I suspect that in something as complex as an aircraft not even a savant could memorize much of it. Plus, the purpose of a checklist is to make you go through everything, specifically not relying on memory. Apart from absolutely time-crucial stuff, I suspect also that it is hard enough to even commit to memory the titles of the checklists :)
 
How much of the checklists do you memorise

There are 14 checklists (on the 737) which require memory items. Some of those checklists require the first 6 items to be completed by memory, others just one. Only then you can move onto the checklist to make sure they’ve been done.

But in every case the first thing is fly the plane.
 
Apart from absolutely time-crucial stuff, I suspect also that it is hard enough to even commit to memory the titles of the checklists :)

This is the best thing on an EICAS driven aircraft, it’ll tell you what the name of the checklist is to run and in order of priority.

On an ancient 737 it’s as simple as a master caution/warning light on a panel that doesn’t always light up, followed by a light somewhere in the flight deck that you need to search for. But...the beauty is, the name of that light is also the name of the checklist. So if a master caution light HYD illuminates on the panel and then you look up and the LOW PRESS light on. You’d call for the hydraulic low pressure checklist....you get used to it.
 
There are 14 checklists (on the 737) which require memory items. Some of those checklists require the first 6 items to be completed by memory, others just one. Only then you can move onto the checklist to make sure they’ve been done.

That really surprises me, if I'm reading it correctly. I though the whole idea of check-lists is that it made you do every step, in order, reading it out, so things wouldn't be skipped, by for example, forgetting.

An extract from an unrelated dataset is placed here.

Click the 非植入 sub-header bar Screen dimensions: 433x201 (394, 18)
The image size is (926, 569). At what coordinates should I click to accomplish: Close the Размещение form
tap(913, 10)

If items 1-6 are done from memory, and you skip 3 and 4, but do 5 and 6, will it let you progress? What sort of things (in layman's terms) are done checked off by memory?
 
That really surprises me, if I'm reading it correctly. I though the whole idea of check-lists is that it made you do every step, in order, reading it out, so things wouldn't be skipped, by for example, forgetting. If items 1-6 are done from memory, and you skip 3 and 4, but do 5 and 6, will it let you progress? What sort of things (in layman's terms) are done checked off by memory?

That’s the whole point of them being memory items. We’re trained to do certain tasks by memory. We can’t always go to the checklist first pull it out, find the page, confirm we have the right checklist, meanwhile an engine is on fire burning a hole in the wing. For example, if an engine is on fire we’ll do the memory items up to and including firing the bottles. From there we consult the checklist and it’ll lead us to secure that engine now as it won’t be relit and we prepare for a single engine landing. Or, if you’re out of bottles and the fire is still going? Don’t even bother with the checklist (because it’ll now be of no use to you) and just get the aircraft on the ground asap.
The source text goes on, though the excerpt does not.